The problem with government ID papers is that they reduce the cost for the state of tracking individuals and, therefore, of enforcing laws that have little to do with real crimes. Remember: in Europe and America, murder and theft were prosecuted long before anybody had heard of ID papers. What ID papers do is to help the state monitor financial transactions, track the taxpayers, efficiently deliver a host of licenses and permits, etc. Without a cheap, reliable way to know who the subject is, and where he camps, how would the state impose, say, the recent pleasure craft operator cards or gun licenses?
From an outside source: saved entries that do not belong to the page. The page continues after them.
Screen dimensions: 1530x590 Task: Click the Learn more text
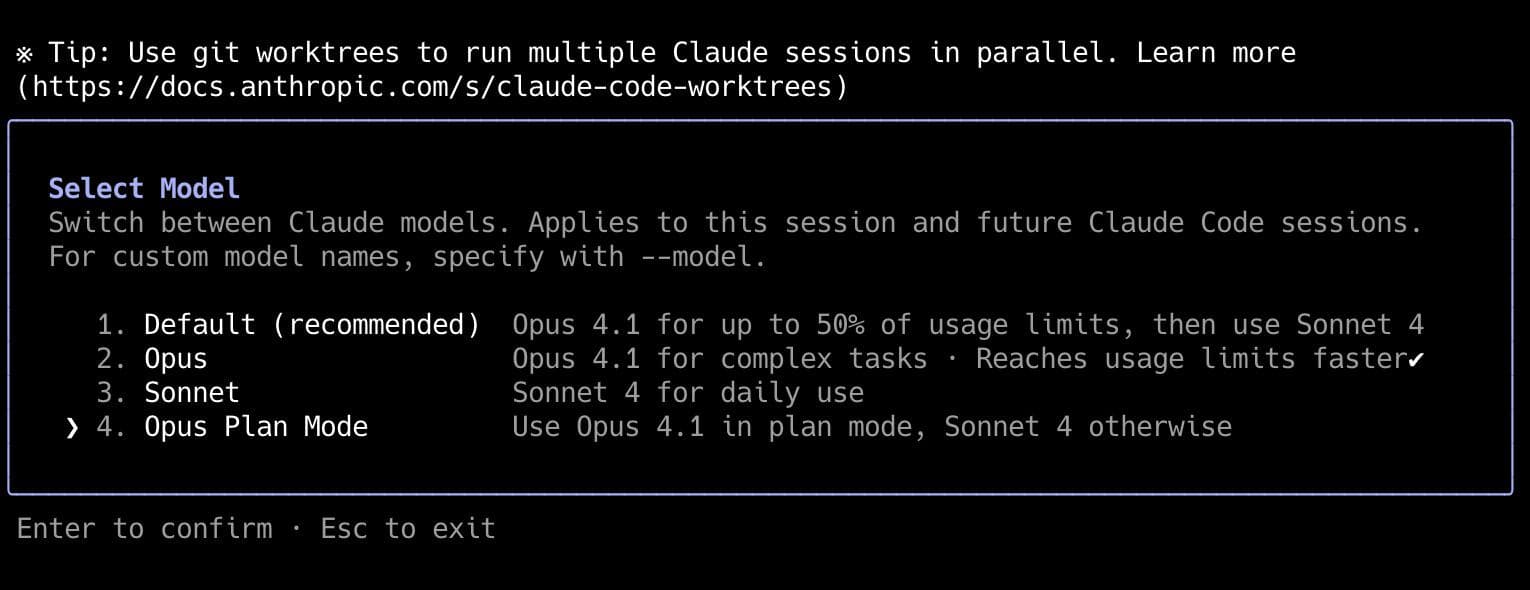1215,52
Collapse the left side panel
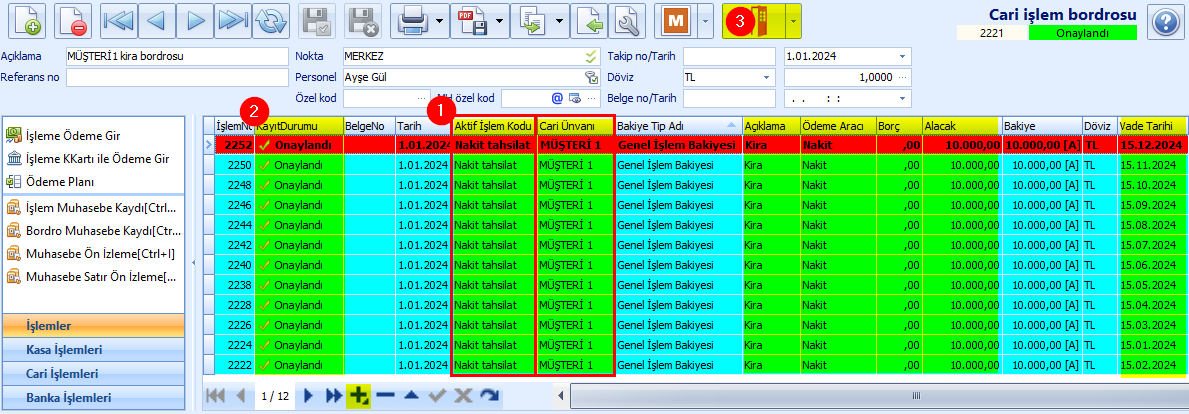Screen dimensions: 1189x414 (193, 263)
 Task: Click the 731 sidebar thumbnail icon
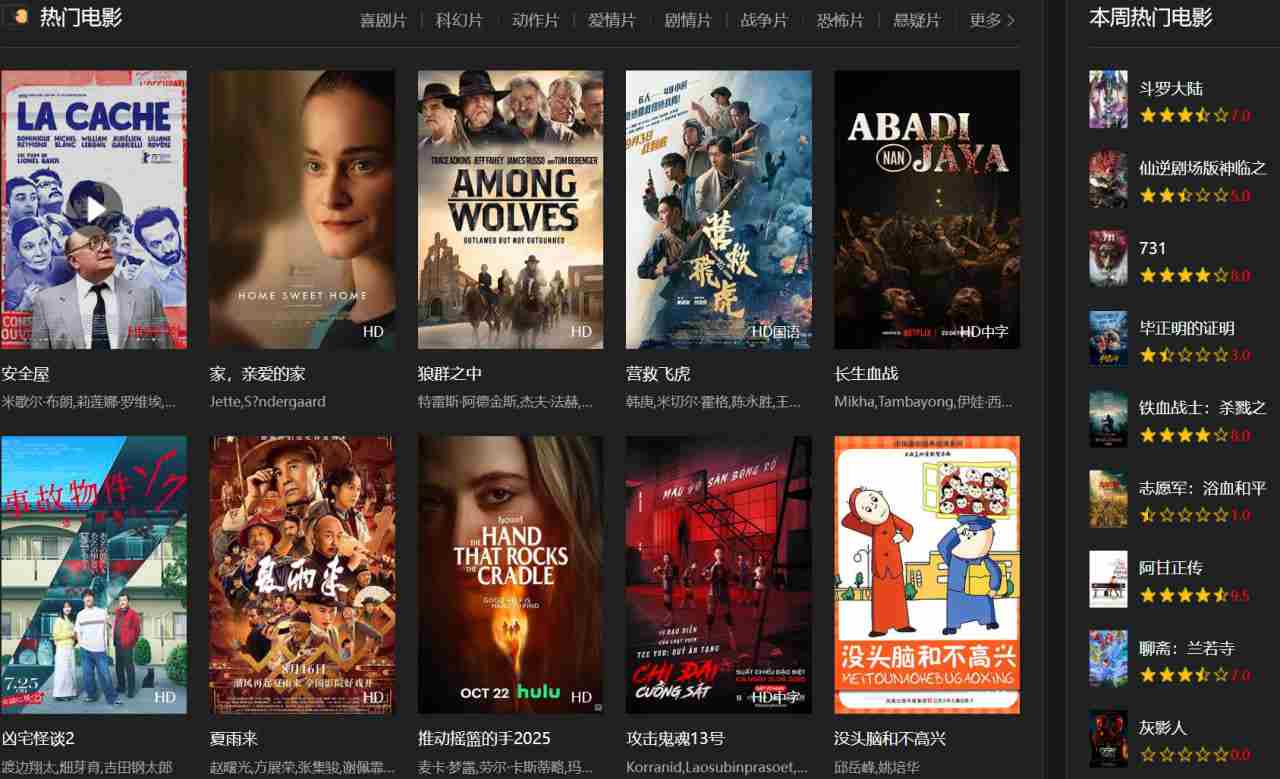point(1108,259)
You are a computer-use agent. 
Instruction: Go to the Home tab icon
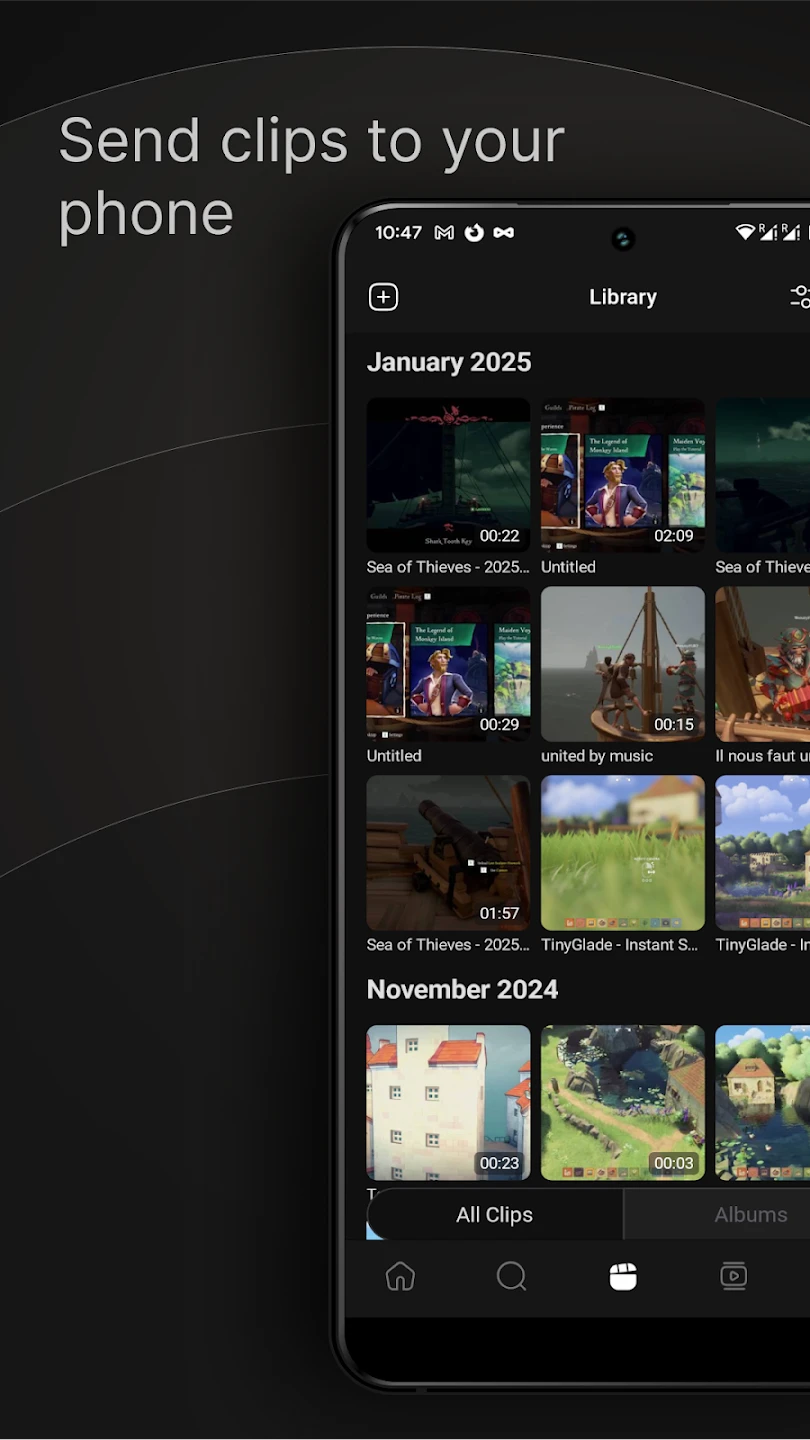400,1276
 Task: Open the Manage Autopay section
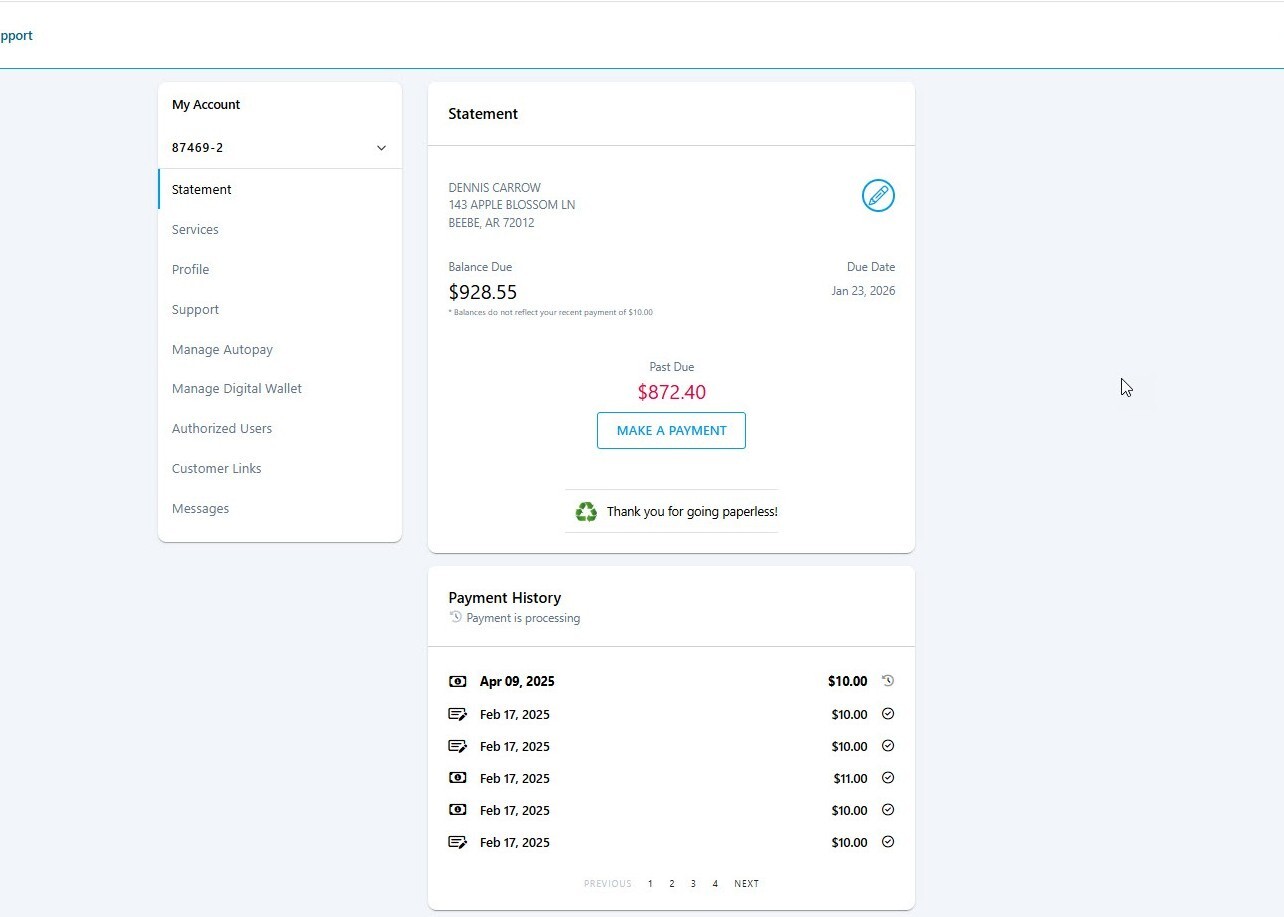[x=222, y=349]
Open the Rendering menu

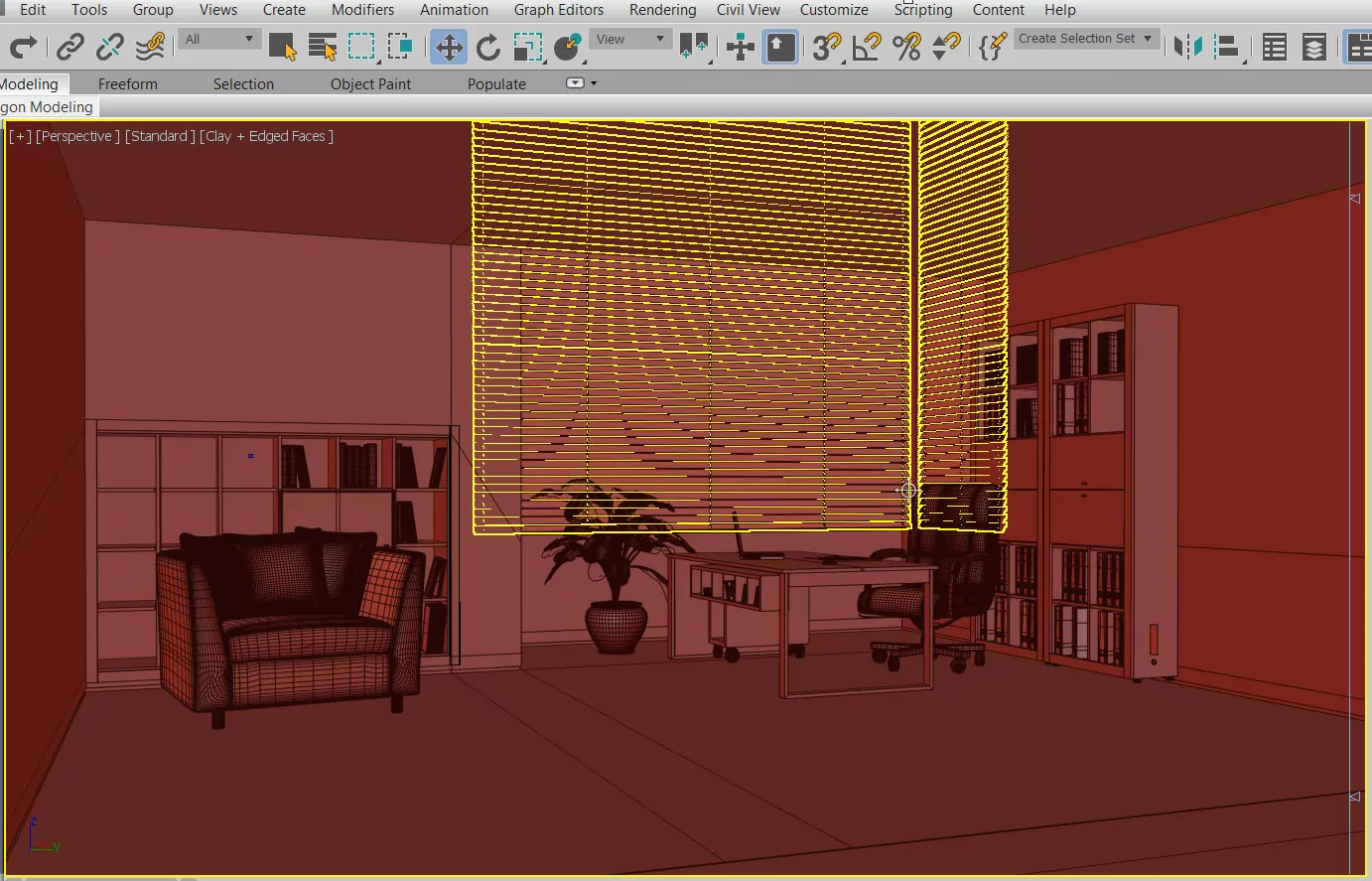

How could it ever contemplate a parenting license, an idea that has been quietly circulating in academic circles since 1980? Without government ID papers, it is difficult to control individuals from the cradle to the grave.
Not to mention hard tyranny, as opposed to our soft brand. ID cards have been frequently used to oppress minorities. “When the Hutu militias, the gangs of killers, began their genocidal massacres of Tutsis in April,” wrote The Independent of July 7, 1994, “they needed only to ask for identity cards to decide who lived and who were chopped or speared to death.” Is it a coincidence that the national ID card in France (which is not compulsory any more: many forms of government photo ID can be used, just like in Canada) was created by Maréchal Pétain’s collaborationist government in October 1940?
A good argument could be made that, for a time, North Americans better resisted administrative tyranny than Europeans precisely because of the absence of official ID papers here. Our descent into tyranny accelerated markedly when photographs were added to drivers’ licenses and medicare cards. Of course, private businesses free-ride on the government ID papers, making them more indispensable.
Creeping ID papers, creepy state. To push back Leviathan, we have to reduce the powers of the state. One simple but effective means to do this and start restoring our traditional liberties would be to abolish government ID papers, and especially photo ID. Will the next federal government work towards this goal or will it, like recent governments, move closer to the next step: a national ID card?